## SHORT TASK
Copy the items from the line containing "The image size is (720, 1480)." through the end of the items, leaving out any pictures.

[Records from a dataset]

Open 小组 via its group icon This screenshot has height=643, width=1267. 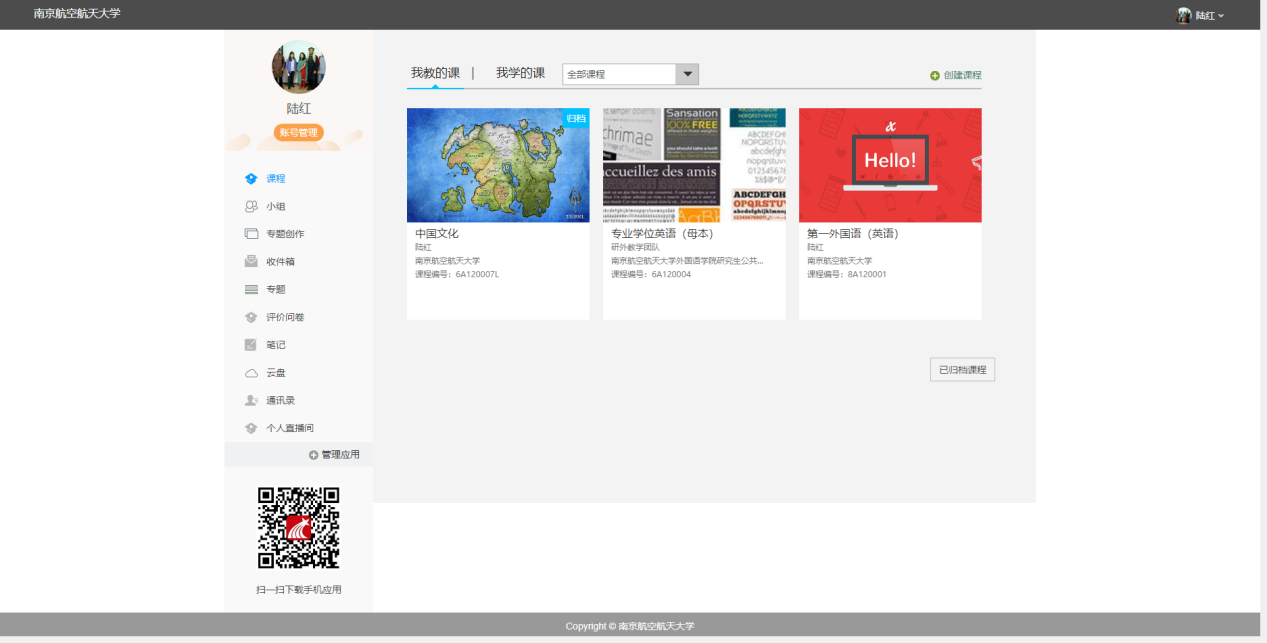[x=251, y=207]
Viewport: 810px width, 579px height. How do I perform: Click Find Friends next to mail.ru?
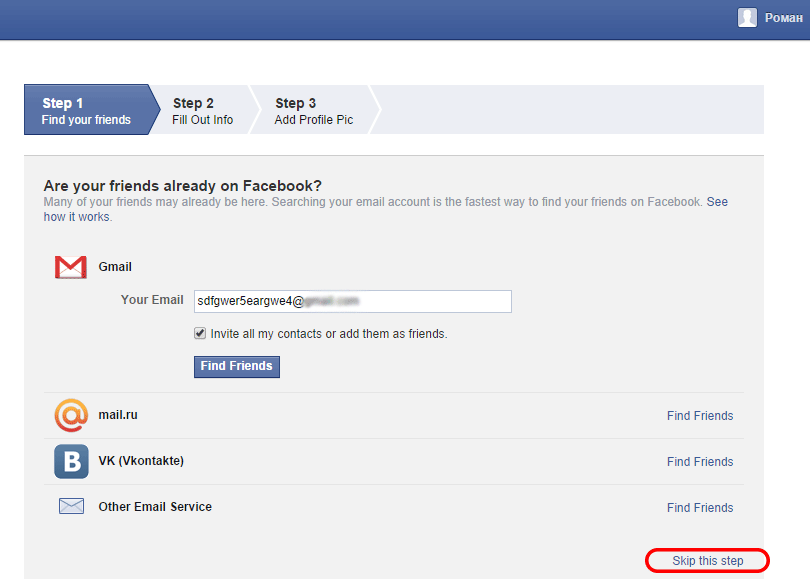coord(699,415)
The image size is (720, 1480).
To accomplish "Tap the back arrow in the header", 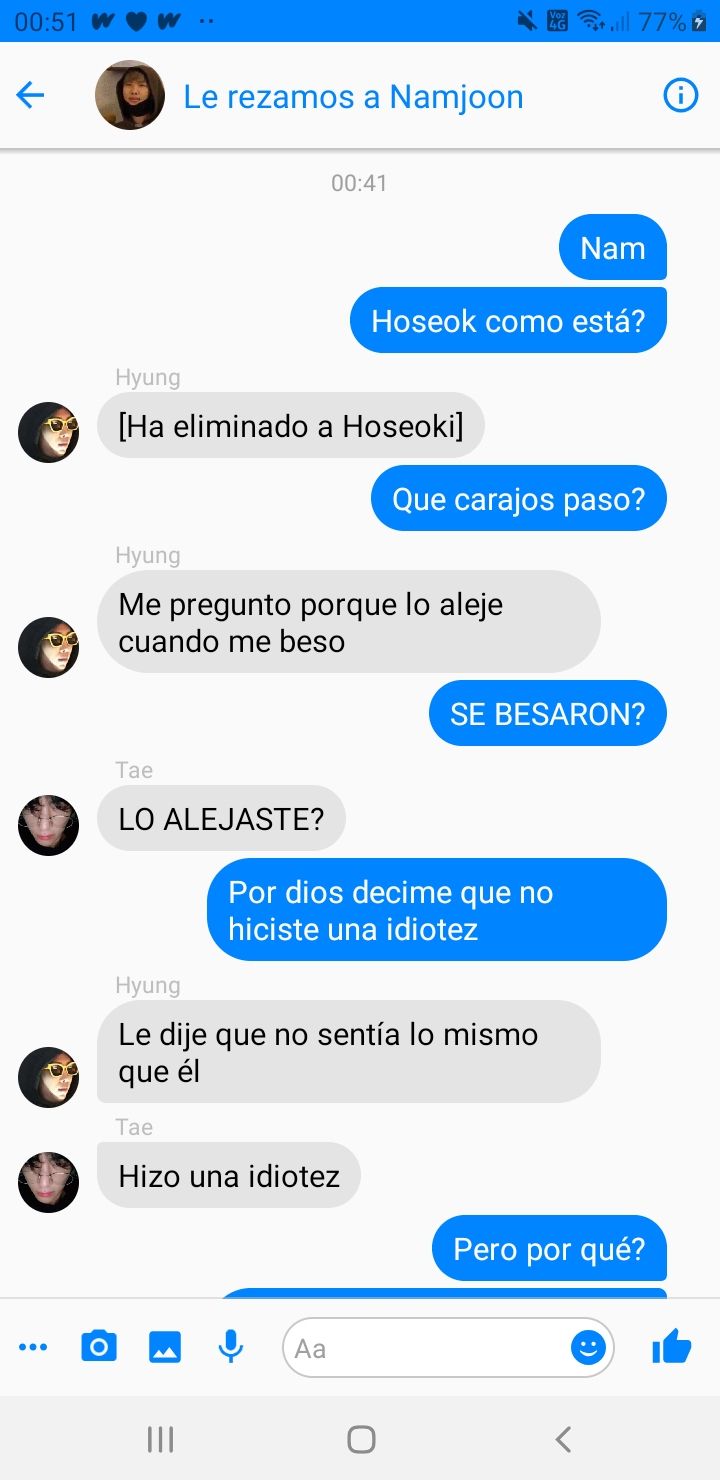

## REPLY TO THE EXERCISE
The image size is (720, 1480).
To accomplish "Tap the back arrow in the header", 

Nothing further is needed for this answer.